**Work item**
From the line that contains "Where should I" through the closing line of the entries, write out each line exactly; pictures stay out.

**Given information**
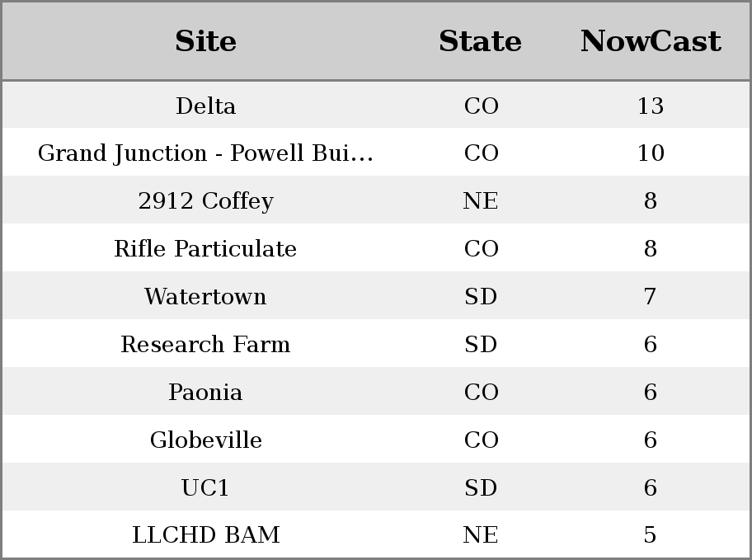This screenshot has width=752, height=560.
Task: Select the Watertown row
Action: [x=376, y=295]
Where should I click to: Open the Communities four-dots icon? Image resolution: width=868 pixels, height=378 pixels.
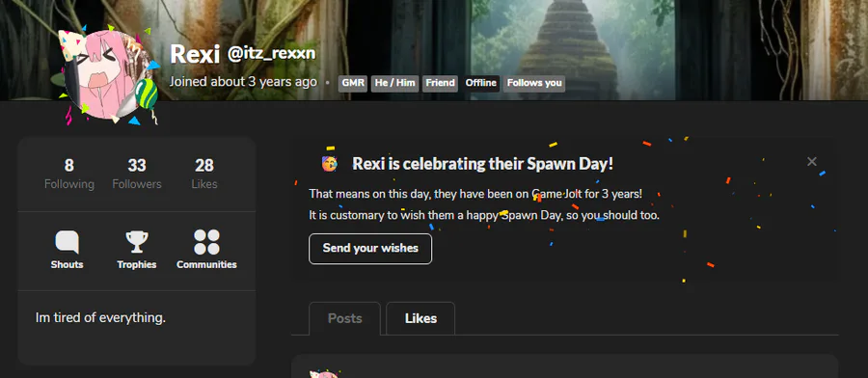[206, 242]
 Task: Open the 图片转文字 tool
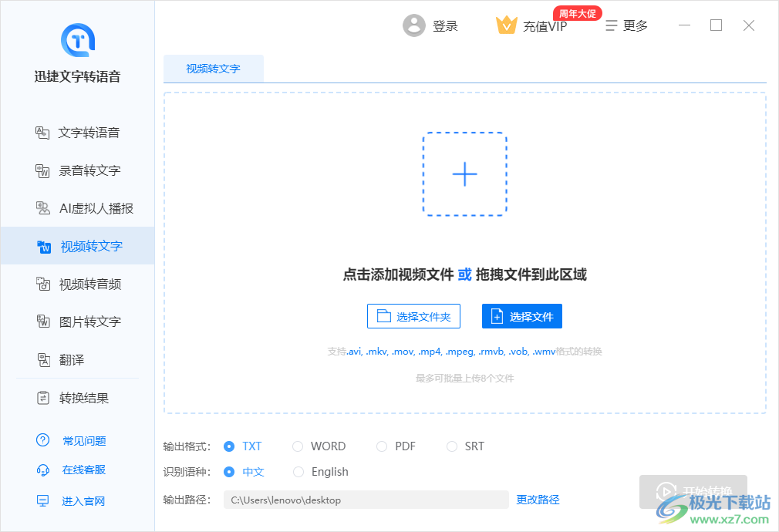point(86,322)
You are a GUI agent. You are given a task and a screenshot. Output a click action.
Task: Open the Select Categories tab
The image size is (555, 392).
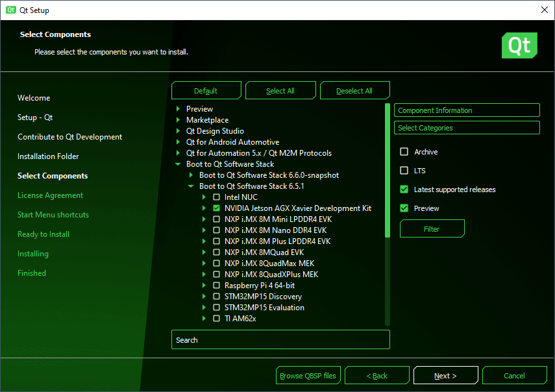pos(467,128)
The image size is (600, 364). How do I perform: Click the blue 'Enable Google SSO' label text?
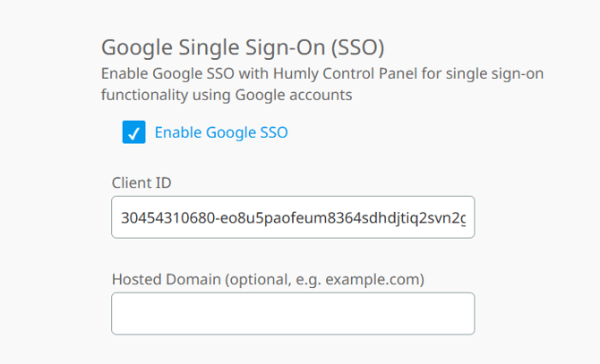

**Solved problem**
Where should I click to: Open the Communities four-dots icon? Image resolution: width=868 pixels, height=378 pixels.
[206, 242]
 Task: Open the 图片转文字 tool
point(86,322)
You are a GUI agent. You are given a task and a screenshot. Output a click action.
Task: Open the Select Categories tab
The image size is (555, 392).
pos(467,128)
The image size is (600, 364). How do I perform: Click the blue 'Enable Google SSO' label text?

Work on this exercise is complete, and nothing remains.